While I certainly enjoy food – both of its eating and of its preparation – I do not consider myself a good cook or a prolific baker by any means. I have a few things I make that I’m proud to serve, and I really do enjoy entertaining in our own home.
Bread, to me, has always been something daunting, something beyond my limited culinary abilities. In fact, Rob’s sole attempt at breadmaking a couple of years ago resulted in 3 very hard little rocks. So hard that hurling them against our concrete front porch and the pavement had no effect. That did not bolster my hopes.
So, when Rob wanted to purchase a dutch oven and I started researching last week, I repeatedly read about people cooking bread in their dutch ovens (i.e.: simply a cast iron pot), and my interest was piqued. [For the record, we purchased this no-frills, economical version by Lodge, over the much-hankered for Le Creuset which quite literally costs 10 times more.]
Armed with my copy of “My Bread” by Jim Lahey, I dove into my maiden attempt at breadmaking!
The premise is simple: A “no knead” bread that is possible by exponentially lengthening the fermentation time, so that the yeast + gluten can work its magic.
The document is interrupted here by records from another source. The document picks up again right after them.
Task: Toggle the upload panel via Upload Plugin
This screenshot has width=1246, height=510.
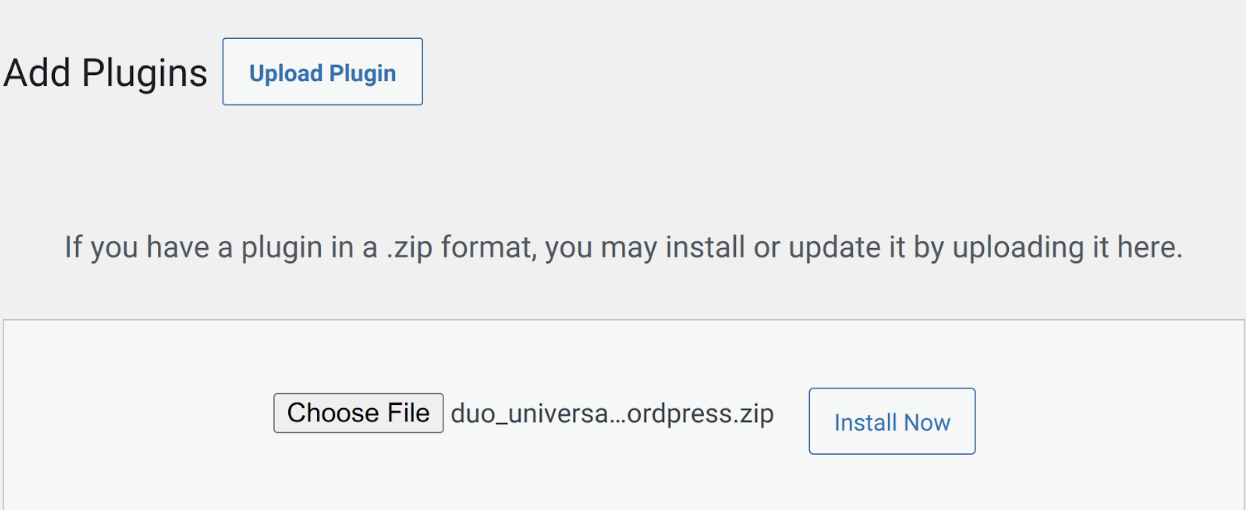Action: click(322, 72)
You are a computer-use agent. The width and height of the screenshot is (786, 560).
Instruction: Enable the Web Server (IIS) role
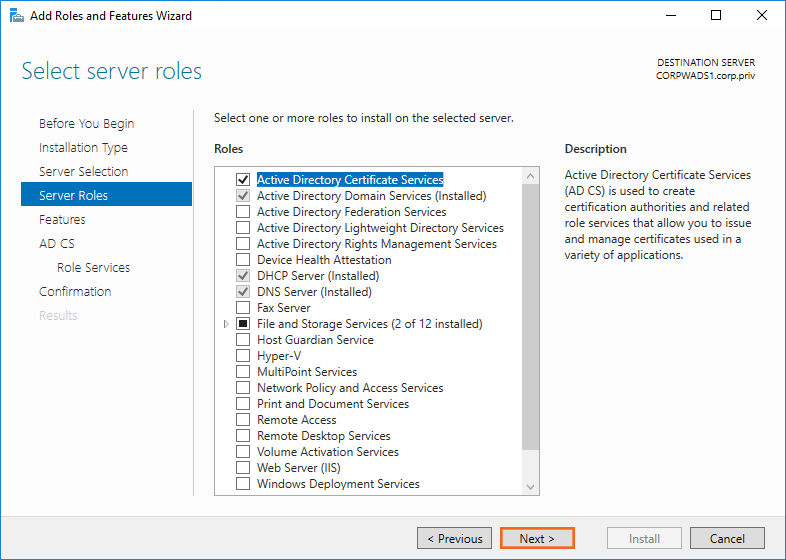click(x=243, y=468)
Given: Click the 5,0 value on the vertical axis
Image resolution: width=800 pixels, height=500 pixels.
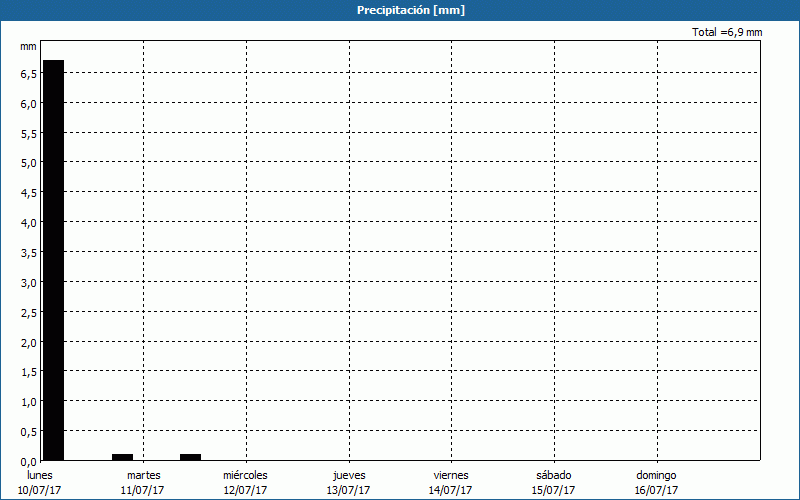Looking at the screenshot, I should [27, 162].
Then, using a dutch oven (the cast iron pot), the “oven-in-an-oven” mimics the powerful steam injection ovens of professional bakeries.
The first stage of mixing the ingredients is super easy: the author’s not kidding when he says it takes all of 5 minutes, and apparently so easy a child can do it.
Plop onto floured surface (I used parchment paper), shape into a ball, and cover with a towel for a second rise, about 1-2 hours. Until you can poke the dough with your finger, leaving an indentation that doesn’t bounce back.
((And then forget to take pictures of the part where I throw the dough into the pot, because I need all the hands I have))
Bread is done in the pot. The weird knot on the bread was the remnant dough I scraped off the bowl/my hands and plopped on top of the ball of dough. Clearly not a good idea because it makes my bread look like it has a cankerous sore. Or a tumor.
– Easy to make
– “Rustic” and “artisan”
– No weird chemicals like commercially produced breads.
– Can control what you put in it: organic flour / whole wheat / add other ingredients, all up to you.
– Crust is harder than I’d like, possibly because I ‘lost’ dough between the 1st/2nd rise and the ‘flipping’ into the pot, so I essentially overcooked this (less mass but same cooking time as recipe).
– Bread gets hard quickly – doesn’t keep for more than a day.
– Needs forward planning – prep today, bake tomorrow.
Overall Verdict: I’m very happy with the outcome, and I’m certainly hooked. As I write this, I have a whole wheat version fermenting on my kitchen counter. I LOVE BREAD!